Set task: Reproduce each line of the listing below word for word, keeping its spelling, punctuation and numbers unchanged.

Data entries:

"""

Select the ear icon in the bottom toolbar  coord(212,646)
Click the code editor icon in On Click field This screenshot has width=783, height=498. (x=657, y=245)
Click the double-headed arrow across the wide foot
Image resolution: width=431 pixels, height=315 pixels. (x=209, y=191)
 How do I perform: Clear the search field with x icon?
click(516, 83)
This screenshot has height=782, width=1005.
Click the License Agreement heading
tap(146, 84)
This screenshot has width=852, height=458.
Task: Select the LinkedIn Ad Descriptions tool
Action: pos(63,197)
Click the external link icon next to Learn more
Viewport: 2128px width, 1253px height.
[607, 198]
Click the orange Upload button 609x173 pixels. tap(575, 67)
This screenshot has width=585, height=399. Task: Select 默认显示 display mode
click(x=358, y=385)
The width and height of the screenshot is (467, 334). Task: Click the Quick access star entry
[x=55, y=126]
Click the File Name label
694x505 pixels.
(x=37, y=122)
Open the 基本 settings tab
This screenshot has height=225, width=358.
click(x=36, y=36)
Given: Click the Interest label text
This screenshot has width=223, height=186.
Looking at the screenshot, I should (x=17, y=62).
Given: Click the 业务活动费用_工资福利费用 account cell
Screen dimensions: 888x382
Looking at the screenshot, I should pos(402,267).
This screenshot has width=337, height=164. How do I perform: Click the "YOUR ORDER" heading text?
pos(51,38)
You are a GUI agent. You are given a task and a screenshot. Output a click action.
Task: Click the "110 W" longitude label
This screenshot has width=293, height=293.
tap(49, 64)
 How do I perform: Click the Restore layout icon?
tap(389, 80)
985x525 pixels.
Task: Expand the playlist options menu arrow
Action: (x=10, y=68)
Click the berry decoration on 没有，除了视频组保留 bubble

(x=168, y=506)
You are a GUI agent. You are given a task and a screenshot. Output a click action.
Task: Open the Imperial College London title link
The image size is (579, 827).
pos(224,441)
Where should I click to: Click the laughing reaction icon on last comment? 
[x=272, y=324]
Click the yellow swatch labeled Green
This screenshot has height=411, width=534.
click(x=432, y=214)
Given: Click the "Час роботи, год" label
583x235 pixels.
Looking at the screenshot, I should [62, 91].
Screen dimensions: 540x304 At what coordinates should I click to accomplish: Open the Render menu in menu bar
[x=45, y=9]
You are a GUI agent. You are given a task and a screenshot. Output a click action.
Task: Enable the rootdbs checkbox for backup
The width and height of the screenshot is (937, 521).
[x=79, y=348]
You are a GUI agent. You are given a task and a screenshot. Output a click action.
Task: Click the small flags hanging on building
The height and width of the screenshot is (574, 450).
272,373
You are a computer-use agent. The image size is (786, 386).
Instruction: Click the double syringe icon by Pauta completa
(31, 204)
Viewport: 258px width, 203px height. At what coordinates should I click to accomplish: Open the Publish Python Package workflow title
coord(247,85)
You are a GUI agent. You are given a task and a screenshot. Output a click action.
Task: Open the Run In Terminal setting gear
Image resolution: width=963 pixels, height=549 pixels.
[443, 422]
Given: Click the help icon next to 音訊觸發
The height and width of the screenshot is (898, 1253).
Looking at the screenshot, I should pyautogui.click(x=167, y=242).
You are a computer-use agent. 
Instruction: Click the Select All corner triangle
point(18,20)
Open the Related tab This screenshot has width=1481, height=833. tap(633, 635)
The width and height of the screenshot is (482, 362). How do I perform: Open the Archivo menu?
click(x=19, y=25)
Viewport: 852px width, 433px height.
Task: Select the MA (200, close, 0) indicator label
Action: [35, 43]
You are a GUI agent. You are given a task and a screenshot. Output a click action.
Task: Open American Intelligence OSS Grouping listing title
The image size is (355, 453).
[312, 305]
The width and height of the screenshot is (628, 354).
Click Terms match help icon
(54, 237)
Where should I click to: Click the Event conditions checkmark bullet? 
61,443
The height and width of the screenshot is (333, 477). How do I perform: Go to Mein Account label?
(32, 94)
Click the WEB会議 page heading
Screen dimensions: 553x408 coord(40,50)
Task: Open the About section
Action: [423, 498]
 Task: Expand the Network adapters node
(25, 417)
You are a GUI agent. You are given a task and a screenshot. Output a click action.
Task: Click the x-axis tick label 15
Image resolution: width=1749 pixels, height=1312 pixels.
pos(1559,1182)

"""

Exercise response:
Select the ear icon in the bottom toolbar  coord(212,646)
Click the code editor icon in On Click field This screenshot has width=783, height=498. (x=657, y=245)
Click the double-headed arrow across the wide foot
Image resolution: width=431 pixels, height=315 pixels. (x=209, y=191)
 How do I perform: Clear the search field with x icon?
click(516, 83)
This screenshot has height=782, width=1005.
Click the License Agreement heading
tap(146, 84)
This screenshot has width=852, height=458.
Task: Select the LinkedIn Ad Descriptions tool
Action: pos(63,197)
Click the external link icon next to Learn more
Viewport: 2128px width, 1253px height.
[607, 198]
Click the orange Upload button 609x173 pixels. tap(575, 67)
This screenshot has width=585, height=399. Task: Select 默认显示 display mode
click(x=358, y=385)
The width and height of the screenshot is (467, 334). Task: Click the Quick access star entry
[x=55, y=126]
Click the File Name label
694x505 pixels.
(x=37, y=122)
Open the 基本 settings tab
This screenshot has height=225, width=358.
click(x=36, y=36)
Given: Click the Interest label text
This screenshot has width=223, height=186.
Looking at the screenshot, I should (x=17, y=62).
Given: Click the 业务活动费用_工资福利费用 account cell
Screen dimensions: 888x382
Looking at the screenshot, I should pos(402,267).
This screenshot has width=337, height=164. How do I perform: Click the "YOUR ORDER" heading text?
pos(51,38)
You are a GUI agent. You are given a task and a screenshot. Output a click action.
Task: Click the "110 W" longitude label
This screenshot has width=293, height=293.
tap(49, 64)
 How do I perform: Click the Restore layout icon?
tap(389, 80)
985x525 pixels.
Task: Expand the playlist options menu arrow
Action: (x=10, y=68)
Click the berry decoration on 没有，除了视频组保留 bubble

(x=168, y=506)
You are a GUI agent. You are given a task and a screenshot. Output a click action.
Task: Open the Imperial College London title link
The image size is (579, 827).
pos(224,441)
Where should I click to: Click the laughing reaction icon on last comment? 
[x=272, y=324]
Click the yellow swatch labeled Green
This screenshot has height=411, width=534.
click(x=432, y=214)
Given: Click the "Час роботи, год" label
583x235 pixels.
Looking at the screenshot, I should [62, 91].
Screen dimensions: 540x304 At what coordinates should I click to accomplish: Open the Render menu in menu bar
[x=45, y=9]
You are a GUI agent. You are given a task and a screenshot. Output a click action.
Task: Enable the rootdbs checkbox for backup
The width and height of the screenshot is (937, 521).
[x=79, y=348]
You are a GUI agent. You are given a task and a screenshot. Output a click action.
Task: Click the small flags hanging on building
The height and width of the screenshot is (574, 450).
272,373
You are a computer-use agent. The image size is (786, 386).
Instruction: Click the double syringe icon by Pauta completa
(31, 204)
Viewport: 258px width, 203px height. At what coordinates should I click to accomplish: Open the Publish Python Package workflow title
coord(247,85)
You are a GUI agent. You are given a task and a screenshot. Output a click action.
Task: Open the Run In Terminal setting gear
Image resolution: width=963 pixels, height=549 pixels.
[443, 422]
Given: Click the help icon next to 音訊觸發
The height and width of the screenshot is (898, 1253).
Looking at the screenshot, I should pyautogui.click(x=167, y=242).
You are a computer-use agent. 
Instruction: Click the Select All corner triangle
point(18,20)
Open the Related tab This screenshot has width=1481, height=833. tap(633, 635)
The width and height of the screenshot is (482, 362). How do I perform: Open the Archivo menu?
click(x=19, y=25)
Viewport: 852px width, 433px height.
Task: Select the MA (200, close, 0) indicator label
Action: [35, 43]
You are a GUI agent. You are given a task and a screenshot. Output a click action.
Task: Open American Intelligence OSS Grouping listing title
The image size is (355, 453).
[312, 305]
The width and height of the screenshot is (628, 354).
Click Terms match help icon
(54, 237)
Where should I click to: Click the Event conditions checkmark bullet? 
61,443
The height and width of the screenshot is (333, 477). How do I perform: Go to Mein Account label?
(32, 94)
Click the WEB会議 page heading
Screen dimensions: 553x408 coord(40,50)
Task: Open the About section
Action: [423, 498]
 Task: Expand the Network adapters node
(25, 417)
You are a GUI agent. You are given a task and a screenshot. Output a click action.
Task: Click the x-axis tick label 15
Image resolution: width=1749 pixels, height=1312 pixels.
pos(1559,1182)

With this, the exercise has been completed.